Container Log archive retrieval

UserNotFound commented 2 years ago

Download logs from S3, by providing an app, database, proxy, or container ID. Since the S3 Archive feature is meant as a compliance feature, this tool for downloading logs differs from the UX of other commands:

Does not accept handles for resources - you can retrieve logs even for deleted/recreated resources
Does not rely upon our API at all, but instead directly talks to S3 - former customers can still use it

$ aptible help logs_from_archive
Usage:
  aptible logs_from_archive --bucket NAME --region REGION --stack NAME --decryption-keys ONE [OR MORE] --download-location [ [ --string-matches ONE [OR MORE] ] | [ --app-id ID | --database-id ID | --endpoint-id ID | --container-id ID ] [ --start-date YYYY-MM-DD --end-date YYYY-MM-DD ] ] --bucket=BUCKET --decryption-keys=one two three --region=REGION --stack=STACK

Options:
  --region=REGION                          # The AWS region your S3 bucket resides in
  --bucket=BUCKET                          # The name of your S3 bucket
  --stack=STACK                            # The name of the Stack to download logs from
  --decryption-keys=one two three          # The Aptible-provided keys for decryption. (Space separated if multiple)
  [--string-matches=one two three]         # The strings to match in log file names.(Space separated if multiple)
  [--app-id=N]                             # The Application ID to download logs for.
  [--database-id=N]                        # The Database ID to download logs for.
  [--endpoint-id=N]                        # The Endpoint ID to download logs for.
  [--container-id=CONTAINER_ID]            # The container ID to download logs for
  [--start-date=START_DATE]                # Get logs starting from this (UTC) date (format: YYYY-MM-DD)
  [--end-date=END_DATE]                    # Get logs before this (UTC) date (format: YYYY-MM-DD)
  [--download-location=DOWNLOAD_LOCATION]  # The local path place downloaded log files. If you do not set this option, the file names will be shown, but not downloaded.

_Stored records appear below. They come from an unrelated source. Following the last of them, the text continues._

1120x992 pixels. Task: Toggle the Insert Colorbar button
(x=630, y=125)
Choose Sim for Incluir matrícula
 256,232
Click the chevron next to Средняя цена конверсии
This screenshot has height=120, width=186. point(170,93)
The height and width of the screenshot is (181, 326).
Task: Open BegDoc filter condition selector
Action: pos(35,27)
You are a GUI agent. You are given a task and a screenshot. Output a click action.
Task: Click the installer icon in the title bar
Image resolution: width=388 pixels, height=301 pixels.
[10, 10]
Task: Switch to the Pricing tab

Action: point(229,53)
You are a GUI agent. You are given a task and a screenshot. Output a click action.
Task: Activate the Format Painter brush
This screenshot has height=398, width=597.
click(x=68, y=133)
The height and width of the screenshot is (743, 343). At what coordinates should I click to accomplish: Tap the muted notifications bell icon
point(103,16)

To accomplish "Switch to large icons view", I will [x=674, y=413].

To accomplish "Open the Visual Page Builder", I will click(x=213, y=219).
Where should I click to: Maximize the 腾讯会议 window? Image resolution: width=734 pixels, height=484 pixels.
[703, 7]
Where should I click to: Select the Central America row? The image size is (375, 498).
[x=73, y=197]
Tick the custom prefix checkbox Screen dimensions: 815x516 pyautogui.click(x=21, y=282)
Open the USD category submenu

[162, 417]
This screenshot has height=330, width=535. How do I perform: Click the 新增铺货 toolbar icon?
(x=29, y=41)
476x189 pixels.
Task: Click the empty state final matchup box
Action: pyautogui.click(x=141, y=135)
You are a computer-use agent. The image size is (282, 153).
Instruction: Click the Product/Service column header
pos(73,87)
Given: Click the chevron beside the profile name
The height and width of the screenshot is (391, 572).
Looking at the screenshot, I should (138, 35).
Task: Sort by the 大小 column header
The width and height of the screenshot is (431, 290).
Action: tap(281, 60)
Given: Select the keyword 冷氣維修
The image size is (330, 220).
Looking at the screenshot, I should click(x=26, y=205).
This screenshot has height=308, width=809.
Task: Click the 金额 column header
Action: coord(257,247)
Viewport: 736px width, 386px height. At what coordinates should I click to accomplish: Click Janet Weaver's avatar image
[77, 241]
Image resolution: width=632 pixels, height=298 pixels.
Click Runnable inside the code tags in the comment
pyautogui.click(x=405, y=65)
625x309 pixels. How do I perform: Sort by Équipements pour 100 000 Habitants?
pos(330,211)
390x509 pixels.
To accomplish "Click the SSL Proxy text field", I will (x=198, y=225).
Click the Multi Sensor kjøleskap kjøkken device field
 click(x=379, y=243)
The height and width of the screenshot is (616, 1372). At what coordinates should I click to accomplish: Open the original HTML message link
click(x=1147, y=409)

Retrieves container logs from an S3 archive in your own AWS account. You must provide your AWS credentials via the environment variables AWS_ACCESS_KEY_ID and AWS_SECRET_ACCESS_KEY

Here's a function we can use for pulling logs ourselves, and also facilitates easier testing.

function stack-logs() {
  `omnivault exec chamber env $STACK/sweetness/settings`
  omnivault exec bundle exec bin/aptible logs_from_archive --stack "$STACK" --region "$REGION" --bucket "$DOCKER_LOGS_BUCKET_NAME" --decryption-keys "$LOG_ENCRYPTION_KEYS" "$@"
}

export STACK='test-alex'
export REGION='us-west-1'

Now, use the string match option to list all files matching the v3 log file name specification:

stack-logs --string-match v3

From there, you should have an idea of how to use the other options to find exactly what you're looking for.

My thoughts:

it should be possible to support providing other methods of providing AWS credentials (ie ~/.aws/credentials) but I chose providing the keypair via the environment because it's simple to document and handle errors
--string-matches was the first thing I wrote, basically as a way to explore the files in s3. I'm not :100: that it is required, but I think it's a good backup since it can be used to retrieve any file, not just those using the app-id/database-id/etc options
we should use this internally as a replacement for pancake stack:logs, so that we dogfood it for customers

madhuravius commented 2 years ago

I left a small assortment of review comments, but the thing that jumped out to me the most is that it SEEMS like the only dates ever used are in UTC (or GMT/UTC+0), they are always in the same format and/or same length.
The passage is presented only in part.